Diese Saison bekommen die rund 10.000 Miteigentümer nun einen neuen Zyklus mit einer völlig veränderten Elf geboten. Die jährliche Generealüberholung war schon früher in der Zweiten Liga an der Tagesordnung in Eibar, wo sie viel mit Leihspielern operieren und zumeist nur das Mindestgehalt zahlen können: wer sich empfiehlt, bekommt bald bessere Angebote und ist weg. 14 Neue sind da keine unübliche Größe. Mit Takashi Inui, zuvor Eintracht Frankfurt, befindet sich erstmals ein Japaner darunter.
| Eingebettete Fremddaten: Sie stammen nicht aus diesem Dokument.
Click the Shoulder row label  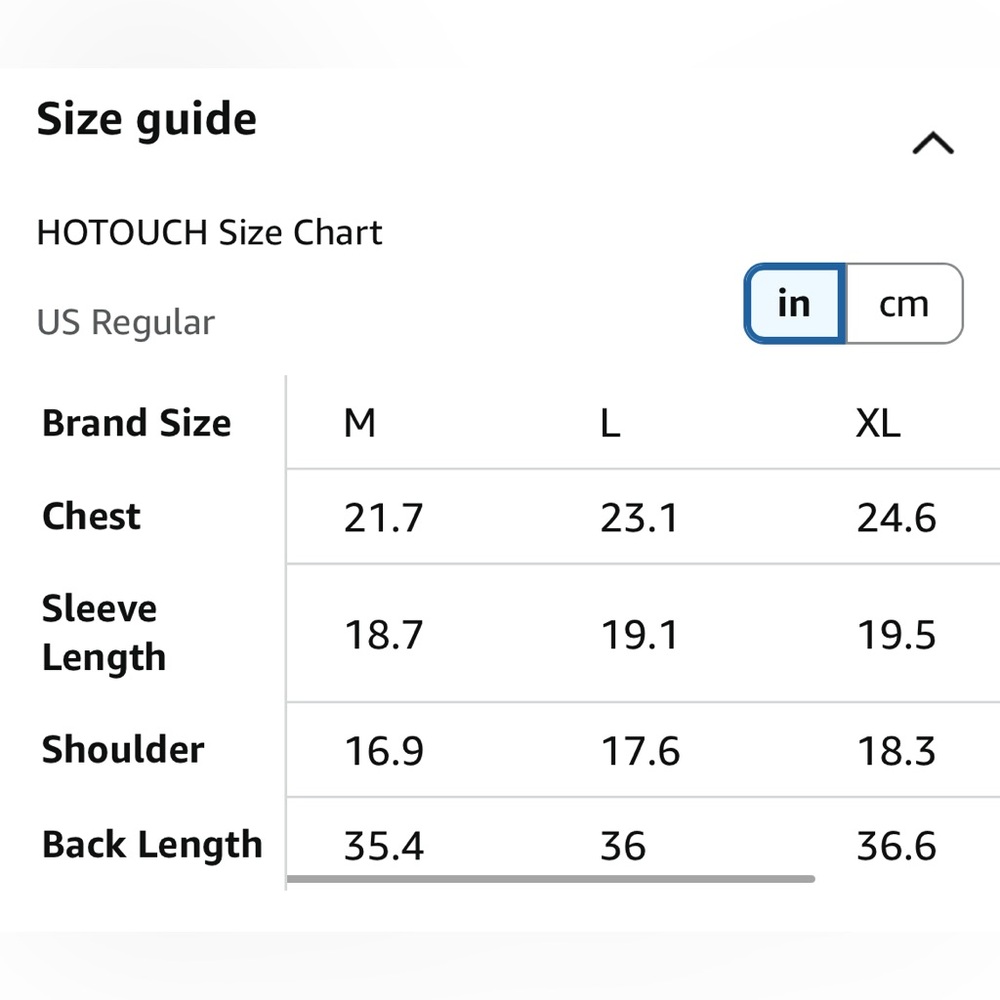click(x=123, y=749)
Er kostete 300.000 Euro und ist damit der teuerste Einkauf der Vereinsgeschichte.

"Spektakulär in Form"

Neuer Trainer ist José Luis Mendilibar, der zu Beginn seiner Karriere schon mal in Eibar coachte und 2005 eine Mannschaft mit dem heutigen Manchester-City-Star David Silva beinahe zum Aufstieg in die erste Liga geführt hätte. Dadurch verdiente sich der Baske eine Anstellung beim regionalen Heiligtum Athletic Bilbao, wo er allerdings nur neun Spieltage im Amt überlebte. Nach erfolgreichen Stationen in Valladolid und Osasuna wurde er vorige Saison bei Levante nach schwachem Start früh entlassen.

Nun gelang am zweiten Spieltag gegen Bilbao ein umjubelter Heimsieg. Die Mannschaft wirkt gefestigt, eingespielt und überzeugt mit den klassischen Eibar-Tugenden wie Einsatz und Geschlossenheit. Trotz fußballerisch durchwachsener Darbietung hätte sie selbst beim 0:0 zuletzt in Málaga gewonnen, wäre ihr in der Schlussphase nicht ein Elfmeter vorenthalten worden. "Eibar ist spektakulär in Form", lobt Saúl, Mittelfeldspieler von Spitzenspielgegner Atletico. Der Respekt vor Eibar ist auch auf dem Platz wieder da. Daneben könnte er sowieso nicht größer sein.